If an unincorporated association makes a profit, how these profits are shared among its members largely depends on the rules of the association. Many unincorporated associations are not-for-profit entities, meaning that any profits are usually reinvested into the association to further its goals rather than being distributed to members. It's important to note, however, that the Australian Taxation Office (ATO) may have specific tax implications for members receiving profit distributions from an unincorporated association. Members may be taxed on their share of the profit, depending on the nature of the profits and the tax status of the individual members.


How to use this document

The people who propose to become the first members of the association should come to an agreement about how the association will operate.

If the people involved want to reach an informal agreement about what is being proposed, before finalising the details of these rules, then they may consider using our Memorandum of Understanding document. It is an informal document which is intended as a starting point, as it enables them to set out the preliminary understanding between one another, and can help them to work towards a more detailed final set of rules.

In some cases, once a first draft of these rules has been prepared, it may also work to provide the relevant people with a draft of the rules so that they can make sure that they understand them.

Once the first members are in agreement about the rules and how the association will operate, then those first members should sign the rules, and provide their names and addresses.

If the association is going to operate as a charity, then there may be additional requirements for it to meet, including registering as a charity with the Australian Charities and Not-for-profits Commission.


Applicable law

The rules form a contract between the members and therefore the principles of contract law as they relate to unincorporated associations will apply.

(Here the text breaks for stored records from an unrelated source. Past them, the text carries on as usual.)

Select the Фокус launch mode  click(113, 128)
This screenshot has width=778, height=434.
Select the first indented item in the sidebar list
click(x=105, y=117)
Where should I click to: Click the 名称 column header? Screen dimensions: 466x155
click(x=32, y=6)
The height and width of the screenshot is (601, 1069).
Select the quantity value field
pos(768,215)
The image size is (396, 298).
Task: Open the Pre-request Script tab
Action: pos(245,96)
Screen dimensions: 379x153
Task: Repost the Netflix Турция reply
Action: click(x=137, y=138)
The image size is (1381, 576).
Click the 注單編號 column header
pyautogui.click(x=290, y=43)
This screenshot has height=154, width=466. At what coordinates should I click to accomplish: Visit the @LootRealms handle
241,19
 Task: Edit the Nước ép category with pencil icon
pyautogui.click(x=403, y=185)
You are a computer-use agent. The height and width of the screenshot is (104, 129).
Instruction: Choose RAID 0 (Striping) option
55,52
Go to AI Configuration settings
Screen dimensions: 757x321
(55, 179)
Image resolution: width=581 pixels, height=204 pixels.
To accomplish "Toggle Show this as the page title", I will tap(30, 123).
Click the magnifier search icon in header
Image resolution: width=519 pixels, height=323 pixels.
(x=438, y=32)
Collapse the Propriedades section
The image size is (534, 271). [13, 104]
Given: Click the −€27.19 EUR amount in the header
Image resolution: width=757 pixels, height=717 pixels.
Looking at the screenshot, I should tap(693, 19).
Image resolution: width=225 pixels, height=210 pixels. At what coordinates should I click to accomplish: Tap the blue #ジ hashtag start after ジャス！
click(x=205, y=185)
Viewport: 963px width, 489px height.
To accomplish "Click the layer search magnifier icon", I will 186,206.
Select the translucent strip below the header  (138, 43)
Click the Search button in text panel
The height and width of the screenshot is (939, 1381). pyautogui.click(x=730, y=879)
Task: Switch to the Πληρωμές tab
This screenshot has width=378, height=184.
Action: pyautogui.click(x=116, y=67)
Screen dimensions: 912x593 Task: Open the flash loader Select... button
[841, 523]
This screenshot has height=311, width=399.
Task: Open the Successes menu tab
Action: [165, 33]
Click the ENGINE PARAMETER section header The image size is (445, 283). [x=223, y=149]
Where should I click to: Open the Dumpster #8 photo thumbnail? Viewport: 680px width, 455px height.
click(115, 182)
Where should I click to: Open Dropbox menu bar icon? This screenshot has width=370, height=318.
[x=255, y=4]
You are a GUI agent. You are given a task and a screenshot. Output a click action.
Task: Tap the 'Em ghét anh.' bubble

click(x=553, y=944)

If the association holds assets then, as previously discussed, those assets will actually be held by the members of the association. If a member or several members hold an asset on behalf of the association, then according to law, those members may be considered to hold the asset on trust for other members of the association. In this case the principles of trusts law may also apply.

If the association operates as a charity, then charities law, including the Australian Charities and Not-for-profits Commission Act 2012 (Commonwealth) may also apply.

If the association collects personal information from members, then privacy law may also apply. This may but is not limited to) the Privacy Act 1988 (Commonwealth) and the Privacy Amendment (Enhancing Privacy Protection) Act 2012 (Commonwealth).